* **Task instructions**: Word for word, reproduce all of the entries shown below.

(Stored items)

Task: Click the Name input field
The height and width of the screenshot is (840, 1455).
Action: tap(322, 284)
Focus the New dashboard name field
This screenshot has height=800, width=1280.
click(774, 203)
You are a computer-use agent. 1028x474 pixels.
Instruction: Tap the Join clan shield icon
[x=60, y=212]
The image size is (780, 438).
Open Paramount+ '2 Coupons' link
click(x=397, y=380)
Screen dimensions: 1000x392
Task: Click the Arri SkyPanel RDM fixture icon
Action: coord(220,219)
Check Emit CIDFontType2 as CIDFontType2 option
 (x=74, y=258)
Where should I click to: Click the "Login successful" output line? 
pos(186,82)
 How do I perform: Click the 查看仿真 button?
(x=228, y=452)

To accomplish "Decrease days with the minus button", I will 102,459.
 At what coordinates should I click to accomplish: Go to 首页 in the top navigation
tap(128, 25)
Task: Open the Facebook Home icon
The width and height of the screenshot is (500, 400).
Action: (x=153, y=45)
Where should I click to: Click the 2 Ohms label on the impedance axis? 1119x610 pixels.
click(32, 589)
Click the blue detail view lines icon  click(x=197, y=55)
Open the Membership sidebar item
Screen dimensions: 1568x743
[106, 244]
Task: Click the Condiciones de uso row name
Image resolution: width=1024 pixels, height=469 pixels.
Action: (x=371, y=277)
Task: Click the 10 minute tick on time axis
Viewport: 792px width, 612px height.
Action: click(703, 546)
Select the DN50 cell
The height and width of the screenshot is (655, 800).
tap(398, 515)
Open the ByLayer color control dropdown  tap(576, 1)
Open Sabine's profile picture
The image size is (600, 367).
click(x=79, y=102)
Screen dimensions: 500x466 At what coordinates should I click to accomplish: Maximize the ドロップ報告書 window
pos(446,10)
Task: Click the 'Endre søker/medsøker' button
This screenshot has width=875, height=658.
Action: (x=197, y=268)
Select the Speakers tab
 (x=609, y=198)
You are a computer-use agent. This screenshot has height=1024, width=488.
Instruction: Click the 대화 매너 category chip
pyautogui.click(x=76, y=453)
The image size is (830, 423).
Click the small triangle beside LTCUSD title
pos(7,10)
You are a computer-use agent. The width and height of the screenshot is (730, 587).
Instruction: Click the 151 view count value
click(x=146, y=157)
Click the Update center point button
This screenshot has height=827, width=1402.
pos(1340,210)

* **Answer for the task**:
Task: Click the Name input field
The height and width of the screenshot is (840, 1455).
Action: tap(322, 284)
Focus the New dashboard name field
This screenshot has height=800, width=1280.
click(774, 203)
You are a computer-use agent. 1028x474 pixels.
Instruction: Tap the Join clan shield icon
[x=60, y=212]
The image size is (780, 438).
Open Paramount+ '2 Coupons' link
click(x=397, y=380)
Screen dimensions: 1000x392
Task: Click the Arri SkyPanel RDM fixture icon
Action: coord(220,219)
Check Emit CIDFontType2 as CIDFontType2 option
 (x=74, y=258)
Where should I click to: Click the "Login successful" output line? 
pos(186,82)
 How do I perform: Click the 查看仿真 button?
(x=228, y=452)

To accomplish "Decrease days with the minus button", I will 102,459.
 At what coordinates should I click to accomplish: Go to 首页 in the top navigation
tap(128, 25)
Task: Open the Facebook Home icon
The width and height of the screenshot is (500, 400).
Action: (x=153, y=45)
Where should I click to: Click the 2 Ohms label on the impedance axis? 1119x610 pixels.
click(32, 589)
Click the blue detail view lines icon  click(x=197, y=55)
Open the Membership sidebar item
Screen dimensions: 1568x743
[106, 244]
Task: Click the Condiciones de uso row name
Image resolution: width=1024 pixels, height=469 pixels.
Action: (x=371, y=277)
Task: Click the 10 minute tick on time axis
Viewport: 792px width, 612px height.
Action: click(703, 546)
Select the DN50 cell
The height and width of the screenshot is (655, 800).
tap(398, 515)
Open the ByLayer color control dropdown  tap(576, 1)
Open Sabine's profile picture
The image size is (600, 367).
click(x=79, y=102)
Screen dimensions: 500x466 At what coordinates should I click to accomplish: Maximize the ドロップ報告書 window
pos(446,10)
Task: Click the 'Endre søker/medsøker' button
This screenshot has width=875, height=658.
Action: (x=197, y=268)
Select the Speakers tab
 (x=609, y=198)
You are a computer-use agent. This screenshot has height=1024, width=488.
Instruction: Click the 대화 매너 category chip
pyautogui.click(x=76, y=453)
The image size is (830, 423).
Click the small triangle beside LTCUSD title
pos(7,10)
You are a computer-use agent. The width and height of the screenshot is (730, 587).
Instruction: Click the 151 view count value
click(x=146, y=157)
Click the Update center point button
This screenshot has height=827, width=1402.
pos(1340,210)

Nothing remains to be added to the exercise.